The toddler gasping within an inch of his life, many times, while the arrogant doctors declaring that "it was all in the head," remembers. Too well. Almost dying, over and over again as a toddler and young child, makes an impression.

So in the early 1990's, as I was employed by a company who refused to provide health insurance, I began to look into herbal remedies. Homeopathic remedies too, a bit, although they were almost too mysterious and magical, yet with my strong engineering career experience record, the thing that counted was what actually worked. Start with theoretical educated best guesses, then get hands-on and figure out what made it actually work. I was especially competent at that.

Staying healthy became part of the same mindset. And without health insurance and with low pay - yet also very appreciated pay for a man well past the usual age for that employment - being of an ever curious nature, explored vitamins, herbs, and alternative health things, when I could sort of afford them.

The search was for what actually worked, for me. And it got interesting too, at times.

I have written in this blog before, about how I stumbled into Hulda Clark, PhD's, "zapper" device information, and got my very skeptical self to give it a long term safety test on myself. With no conscious thought that it could improve my health - I was already in fairly good heath as it was, I thought. And the many subsequent years and experiences that gradually got my skeptical scientific-engineering mind to grudgingly decide the zapper thing not only worked as declared by its inventor, Clark, but did it easily.
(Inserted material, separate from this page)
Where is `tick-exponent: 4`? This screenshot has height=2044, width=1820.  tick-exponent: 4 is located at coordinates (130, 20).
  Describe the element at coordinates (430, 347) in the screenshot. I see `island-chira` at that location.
Now, at times when I mention the effectiveness of Clark's zapper technology to people who ought to be concerned with good health, particularly in emergency situations, I get the "uh-huh you crazy nut" response. I ponder the psychological state of mind that would produce that kind of response, and come up with some messy muck. But then I recall the skepticism I had for the zapper and related protocols, myself, 15 years ago. And what many opportunistic personal experiences that it took to convince me. Those folks have had none of that reality testing.

And sometimes their careers depend on the zapper not working: what if people in general could easily and cheaply take care of much of their own health at home, not needing the huge medical business-as-usual system to live healthily? Would be scary. I have been through several RIF's, layoffs, including when a whole field of people got laid off simultaneously by many companies. Tough times for those employees. One such experience was what got me into that electronics tech job at low pay with no health insurance, for example, in the mid-1980's.

But I keep reading about the huge medical costs here in America, ruining the economy. Political giving the boot to Medicare and Social Security.

I think there are people with heavy control issues involved in all that. But this blog post is not about that kind of thing.

Point maybe is that my findings over the past 15 years, anecdotal as they would be considered, were facts, reality test results, and very consistent. If placebo, they are very good placebos, very reliable as to effectiveness. Dare I compare to equivalent medical protocols in those instances? No. Am not quite that naive about the powers-that-be.

But it suggests that if people were given even the basic Clark-designed zapper for use at their homes, and gotten to use it correctly, the medical expenses of this nation would drop enormously. And the amount of sick leave taken would drop a lot, thus helping employers. Eventually Medicare would have little to cover thus of little expense to the country, and thus of no political contention anymore.

I won't bother trying to name the many expletives I would get applied to me by suggesting such a thing.

The one difference between that mindset, and mine back fifteen years ago starting to do a safety test of the zapper on myself, was that I was willing to see what actually happened, and was unbiased as to results that might be found. And strived to do the experiments accurately per Clark's writings about the new technology. That were even so surprising to the inventor, Hulda Clark, PhD.

But reality-testing is about more than just economical good health for America. It also is about the reactions to such a post as this one.